Apenas veinte años después de muerto, cuando el mundo era otro tras dos guerras mundiales, los herederos de aquel Tío Lobo vendieron el negocio a la empresa minera Peñarroya.
En 1957 la compañía instaló en Portmán uno de los lavaderos de flotación más grandes del mundo. Y empezó el vertido. Más de cincuenta millones de toneladas de residuos mineros, metales tóxicos entre ellos, se vertieron durante tres décadas. Un día, y otro, y otro, por tuberías embocadas directamente al mar.
Hasta que el 31 de julio de 1986 la organización ecologista Greenpeace realizó una de sus más espectaculares acciones para detener aquel vertido. Dos voluntarias, Zoe y María Teresa, se encadenaron en el acceso a una de las tuberías, que otros dos compañeros intentaron taponar. Las imágenes de aquella acción, tomadas por la fotógrafa holandesa Loret Dorreboom, estremecieron al mundo. La empresa incrementó la intensidad del vertido en el momento en el que los activistas taponaban el conducto, y la cámara de Loret captó un inmenso arco de barro tóxico que bañó a los activistas, incluidas las dos chicas encadenadas.

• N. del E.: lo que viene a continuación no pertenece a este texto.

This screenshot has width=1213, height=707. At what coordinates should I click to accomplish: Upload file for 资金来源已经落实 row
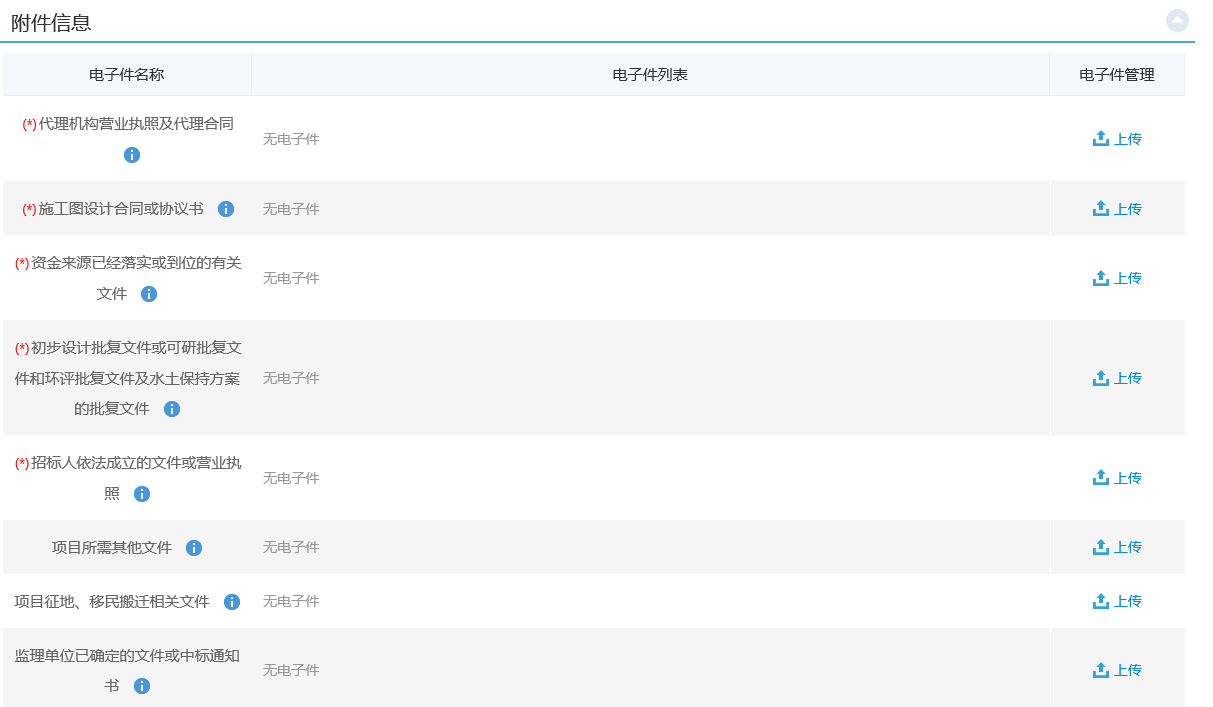[x=1117, y=278]
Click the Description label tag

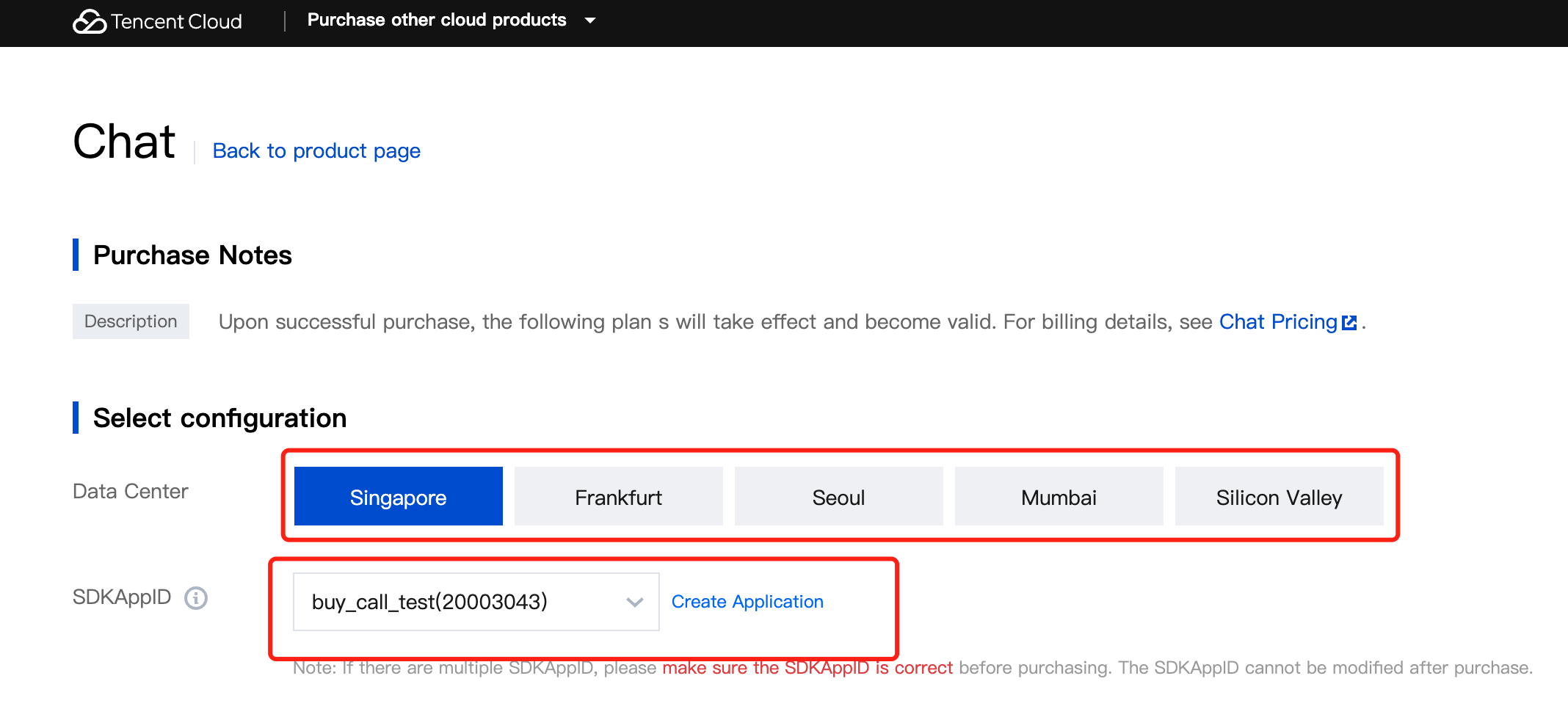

Juan ha visto esta semana que en el Senado, nada menos que en el Senado de España, se ha presentado un documental titulado, Portmán punto y seguido, que revive aquel episodio cuya consecuencia fue detener finalmente y para siempre aquellos vertidos. Lo ha dirigido el publicista murciano Jorge Martínez, que ha llevado de nuevo a Loret, a Zoe y a María Teresa a Portmán. La evocación no es sólo un homenaje a la organización Greenpeace y su papel esencial en el final de aquella infamia, sino, como recordó el propio presidente del Senado Pedro Rollán, o remarcaron el senador Paco Bernabé, adalid de la lucha por la regeneración de Portmán desde hace años, o el actual alcalde Joaquín Zapata, una llamada de atención a todas las administraciones, en especial el gobierno central, para que cumplan su compromiso de regenerar aquella bahía, de curar esa herida.
Dice en el documental María Teresa, una de las voluntarias, que Greenpeace no abandona una batalla hasta que se gana. Piensa Juan, con la memoria viva de aquella experiencia, que ojalá que ésta de Portman vuelva a ser también suya.
Porque a él, como a su padre, como a tanta gente también le duele la tierra.